During my career, I have observed many quirky people who started out on either the processing line or night cleanup. Many of them quickly moved into the maintenance department and started inventing equipment. This is how many specialized equipment companies got started. Today, a lot of quirky kids have labels such as autism, dyslexia, ADHD, or oppositional defiant. The kids labeled OD often behave badly because they are bored.

In the US, we should be inventing and manufacturing specialized equipment needed for poultry and pork processing plants. Today, most of the specialized machinery for pork processing comes from Canada and Europe. The reason for this may be the methods Canadians and Europeans use to educate their children. At a high school in Ontario I recently visited, there was a big poster on the wall. The headline read: “Three Pathways to Success.” They were: 1) Apprenticeship in a skilled trade for students who enjoy learning by doing; 2) Two-year certificate programs; and 3) University degrees. The local high school offered many skilled trades courses. One of the worst things some US high schools have done is removing skilled trades courses.

During my career, I have worked on designing animal handling systems for many beef and pork plants. This has enabled me to observe the teams of people who put together a successful project. The visual thinkers in the drafting department layout the entire site. They also layout and design all the complex conveyor systems. The quirky guys in the shop invented most of the innovative equipment. It is likely that they flunked algebra in high school. The engineers with degrees designed refrigeration broiler systems, roof trusses, prestressed concrete design and other areas that required higher mathematics. The entire team is needed to have a successful project.
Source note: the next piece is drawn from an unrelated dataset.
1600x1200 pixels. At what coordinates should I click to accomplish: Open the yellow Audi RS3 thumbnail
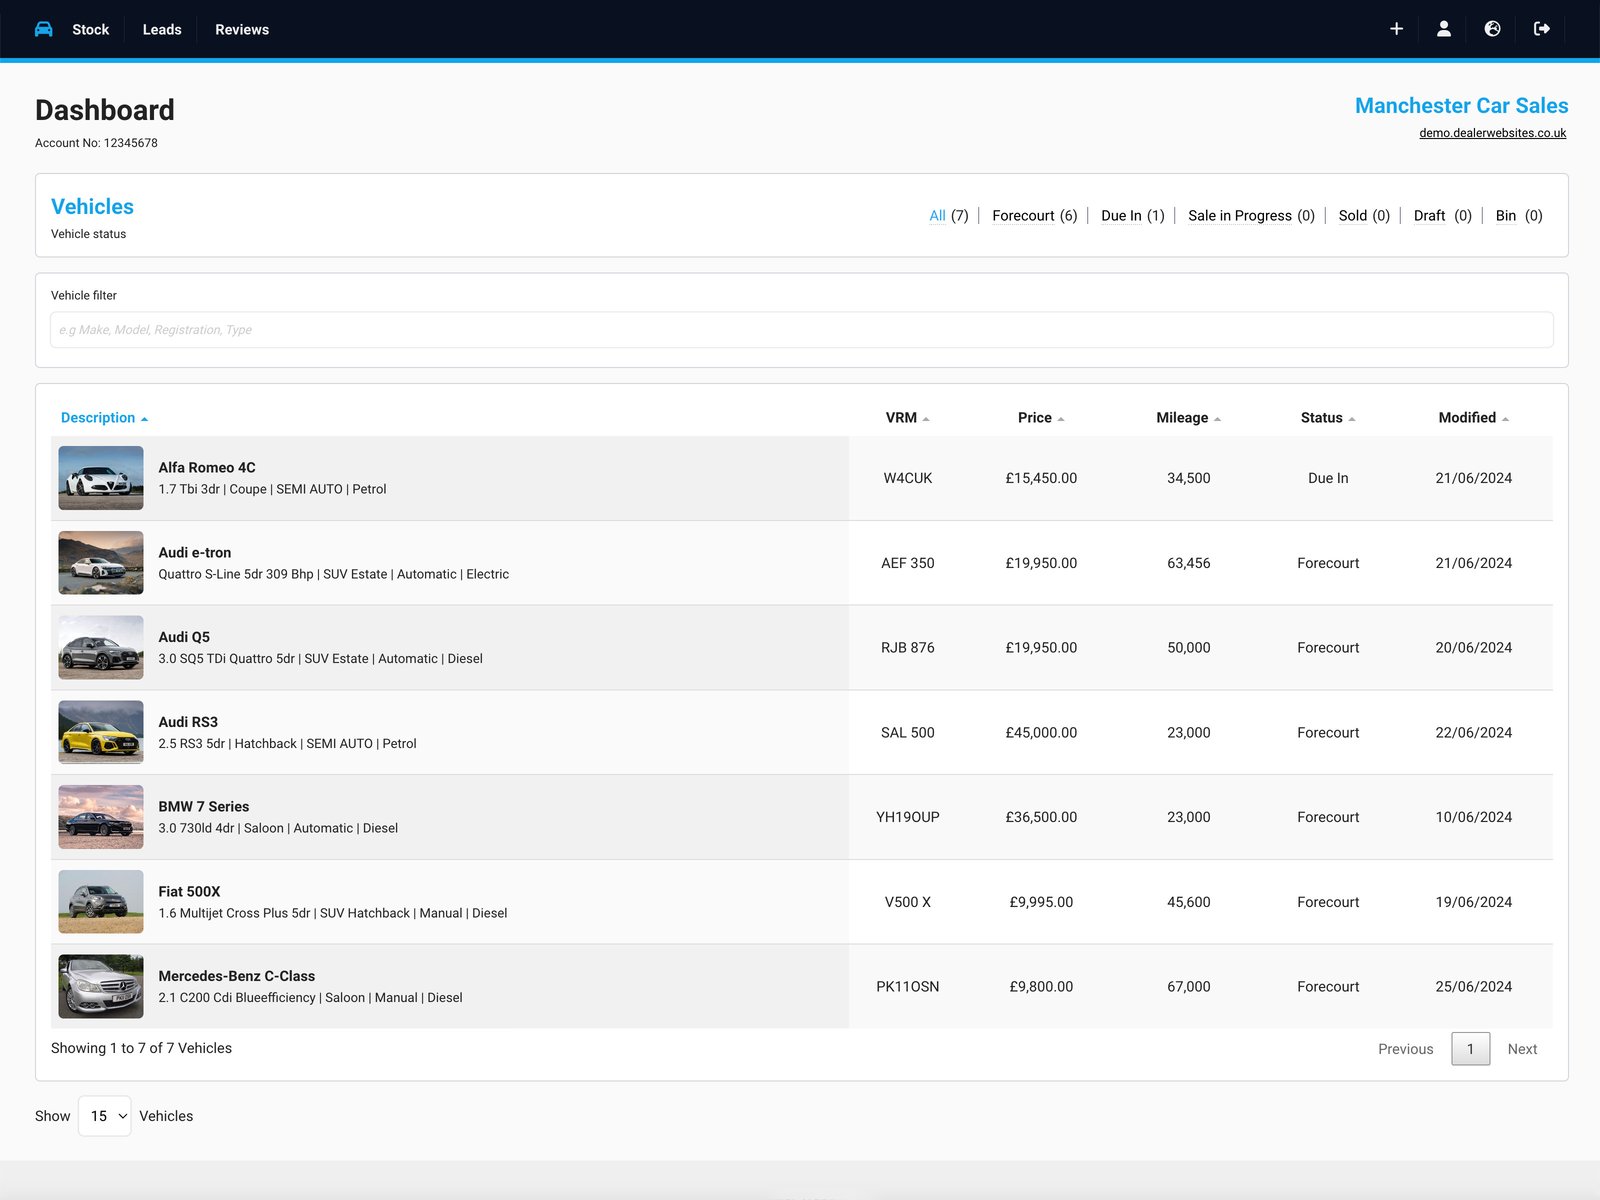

Students become interested in careers they get exposed to. I had no livestock background and my first exposure to dairy cattle was at my boarding school at age 14. At age 15, I visited my aunt’s ranch in Arizona. To get kids interested in working on machinery, they need to be exposed to it. One good program is 4-H small engine repair where kids learn to repair lawnmower engines. Robotic classes are another good avenue. One innovative meat plant sent people to the local high school and taught the robotics students how to use real industrial programmable logic controllers to run robots. These are the same systems that control complicated equipment in meat plants.

To preserve know-how and maintain innovations in the US, the entire food-processing industry needs to reach out to the schools and create programs that will get kids interested in inventing and maintaining the next generation of equipment. We need to get kids interested in inventing. My new book, “Calling All Minds: How to Think Like an Inventor” will help get them interested.